The implicit assumption here is that lightweight backpacking has no particular value, worth or importance, except perhaps as entertainment for the hiker in question. This is not merely false, it is a pernicious lie with grave social consequences. The enduring popularity of multiday outdoor recreation, for the last century and in the western world, is one piece of evidence. The profligatory nature of internet forums dedicated to said recreation is another, as is the vociferation with which the aforementioned minute details are discussed. The tendency of pseudonymous humans to become immoderate in their discourse should never be underestimated, but all the same I do not think that obsessive gram-counting is only a symptom of 21st century human maillaise. There is something about lightweight backpacking which speaks with particular directness to significant aspects of the human condition.
To be clear: that your pack is a particular weight in and of itself means nothing. For all its cultural cachet, backpacking (irrespective of base weight) is particularly prone to ressentiment (1), that self-loathing which comes from failing to definitively succeed or fail at an aspiration. Lots of people love the idea of backpacking. Many struggle to actually practice it, finding excuses to cut trips short or cancel them altogether, or worst of all hardly ever plan to make it out the door. Your backpacking is of worth insofar as it challenges you, enlightens you, and makes you a better person. If you are not in your backpacking pursuing this self-overcoming, than the contents of your pack and gear closet are merely variations on a theme of materialism as self-deception. The people in your life and the world in which you live deserve more.
Lightweight backpacking is of special value because wilderness travel distills the challenge and character building which are largely constituent of personal development into a uniquely succinct package. You, the tool-building ape, plan an outing. You use judgment and experience (in short: character) to quantify the hazards, and then select your tools accordingly. The artifice of a lightweight pack forces a more honest consideration of these hazards, which should bring about a more developed understanding of which hazards exist primarily on the ground, and which dwell primarily in the mind. As the stakes are raised, either with more ambitious trips or heightened artificial constraints (e.g. a SUL base weight), the challenges and benefits become greater.
Naturally, the self-confidence and self-knowledge which grows out of a bold backcountry plan successfully implemented will translate into other realms. You’ll become a more effective spouse, friend and colleague. And that is where the true worth of lightweight backpacking lies; it may be one of the more effective catalysts of personal development available today.

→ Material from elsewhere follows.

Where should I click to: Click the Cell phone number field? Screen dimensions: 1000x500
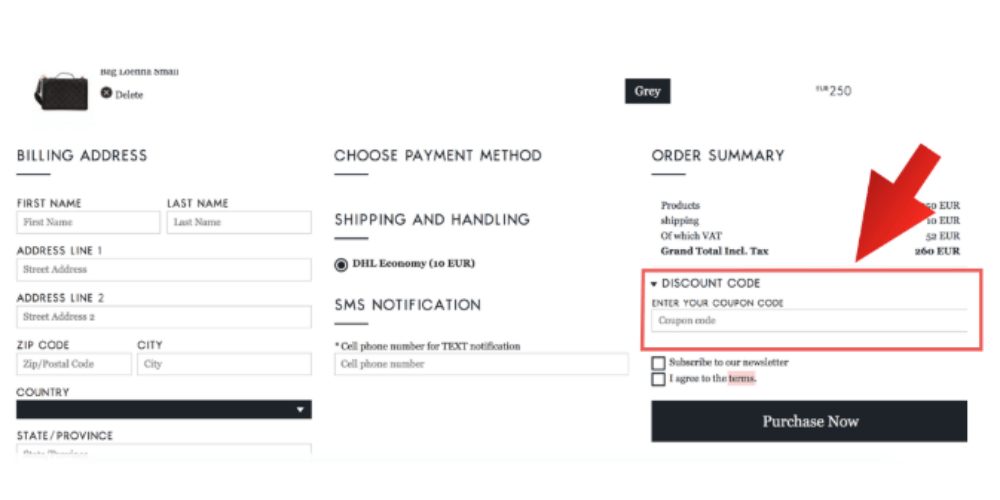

Personal development invariably determines and redetermines our relationships with others, which is to say, our identity itself. We can become more worthy people and create a better planet for everyone else at exactly the same time.
In a world of overconsumption and social injustice, backpacking is luxury and privilege. Don’t squander this important opportunity by pretending that the way you engage in it is trivial enough to not be worthy of comment. Don’t be facile enough to pretend that your actions will not inevitably and always affect others. When you hike your hike, you are always already hiking the hike of someone else.
1: Danish philosopher Soren Kierkegaard defined it in Present Age as “…the constituent principle of want of character, which from utter wretchedness tries to sneak itself a position, all the time safeguarding itself by conceding that it is less than nothing.”